Und sie wollte das Farnkraut und das frische Wasser des Wasserfalls, das Salz
des Meeres riechen. Und die kalte Nachtluft auf ihrer Haut spüren und den Farn
und die Erde unter ihren nackten Füßen.
    Als all
ihre Sinne auf ihre Umgebung eingestimmt waren, öffnete sie wieder die Augen.
Sie blickte in das dunkle, unergründliche Wasser des Teiches. Die Dunkelheit,
die einen glauben machen wollte, dass man sich vor etwas zu fürchten habe, war
eine Illusion. Der Teich wurde von dem hellen Sturz glitzernder Wassertropfen
genährt und nährte seinerseits das schimmernde Meer.
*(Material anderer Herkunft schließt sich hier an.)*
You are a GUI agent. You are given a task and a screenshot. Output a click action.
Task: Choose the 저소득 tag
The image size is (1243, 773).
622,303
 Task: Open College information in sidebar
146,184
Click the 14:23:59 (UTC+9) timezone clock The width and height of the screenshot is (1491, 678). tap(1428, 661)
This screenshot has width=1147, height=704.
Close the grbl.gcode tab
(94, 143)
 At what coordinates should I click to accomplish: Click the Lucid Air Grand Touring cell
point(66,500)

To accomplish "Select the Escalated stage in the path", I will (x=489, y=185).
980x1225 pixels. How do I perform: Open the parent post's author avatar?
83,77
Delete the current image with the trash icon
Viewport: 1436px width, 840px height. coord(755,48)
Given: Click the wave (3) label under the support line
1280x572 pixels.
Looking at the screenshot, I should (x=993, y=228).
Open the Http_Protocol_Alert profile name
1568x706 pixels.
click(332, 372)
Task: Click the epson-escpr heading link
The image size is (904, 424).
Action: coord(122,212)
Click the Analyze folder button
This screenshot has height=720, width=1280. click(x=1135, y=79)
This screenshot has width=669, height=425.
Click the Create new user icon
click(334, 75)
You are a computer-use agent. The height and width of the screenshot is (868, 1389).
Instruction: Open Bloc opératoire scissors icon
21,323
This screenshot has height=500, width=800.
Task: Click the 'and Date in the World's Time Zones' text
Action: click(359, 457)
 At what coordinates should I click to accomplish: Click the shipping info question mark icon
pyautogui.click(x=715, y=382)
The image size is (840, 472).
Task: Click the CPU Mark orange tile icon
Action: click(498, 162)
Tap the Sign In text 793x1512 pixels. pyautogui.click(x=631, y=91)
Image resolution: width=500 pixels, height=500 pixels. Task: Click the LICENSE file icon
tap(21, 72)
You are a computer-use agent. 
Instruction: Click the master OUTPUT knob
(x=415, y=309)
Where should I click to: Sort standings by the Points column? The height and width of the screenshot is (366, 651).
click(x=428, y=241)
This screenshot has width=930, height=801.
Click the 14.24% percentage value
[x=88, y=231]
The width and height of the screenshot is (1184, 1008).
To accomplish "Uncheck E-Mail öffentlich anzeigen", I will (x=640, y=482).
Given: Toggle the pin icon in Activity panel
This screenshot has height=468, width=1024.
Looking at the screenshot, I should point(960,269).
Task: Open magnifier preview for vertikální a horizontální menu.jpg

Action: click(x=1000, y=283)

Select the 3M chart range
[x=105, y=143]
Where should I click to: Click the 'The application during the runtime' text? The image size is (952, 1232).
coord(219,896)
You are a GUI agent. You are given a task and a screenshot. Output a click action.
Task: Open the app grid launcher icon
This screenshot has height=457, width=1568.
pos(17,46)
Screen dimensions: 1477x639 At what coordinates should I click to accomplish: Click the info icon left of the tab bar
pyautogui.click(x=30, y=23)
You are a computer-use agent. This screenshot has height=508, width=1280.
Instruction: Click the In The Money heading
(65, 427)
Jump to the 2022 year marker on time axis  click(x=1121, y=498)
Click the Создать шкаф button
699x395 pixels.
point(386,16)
Dunkelheit und Licht -sie
gehörten zusammen, sich ergänzende Gegensätze.
    »Woran
denkst du?«
    Die
Stimme - seine Stimme - war hinter ihr, nicht weit entfernt. Die
Worte waren leise gesprochen worden. Sie hatte sein Näherkommen weder gesehen
noch gehört, aber sie war seltsamerweise nicht erschrocken, nicht überrascht.
Nichts von jenem Schrecken, jenem beängstigenden Gefühl, dass etwas Bedrohliches
auf sie zukam, das sie auf dem Rhododendronweg und am Morgen im Wald verspürt
hatte. Es schien ihr richtig, dass er gekommen war. Sie spürte, dass es genauso
sein musste. Was an diesem Ort fehlgegangen war, konnte nur wieder gerichtet
werden, wenn er hier bei ihr war. Sie drehte sich nicht um.
    »Dass
ich dies hier nicht nur beobachte«, sagte sie, »sondern dass ich ein Teil
davon bin. Die Menschen reden oft davon, die Natur zu beobachten. Indem sie so
reden, entfernen sie sich von dem, was in Wirklichkeit ein Teil von ihnen ist.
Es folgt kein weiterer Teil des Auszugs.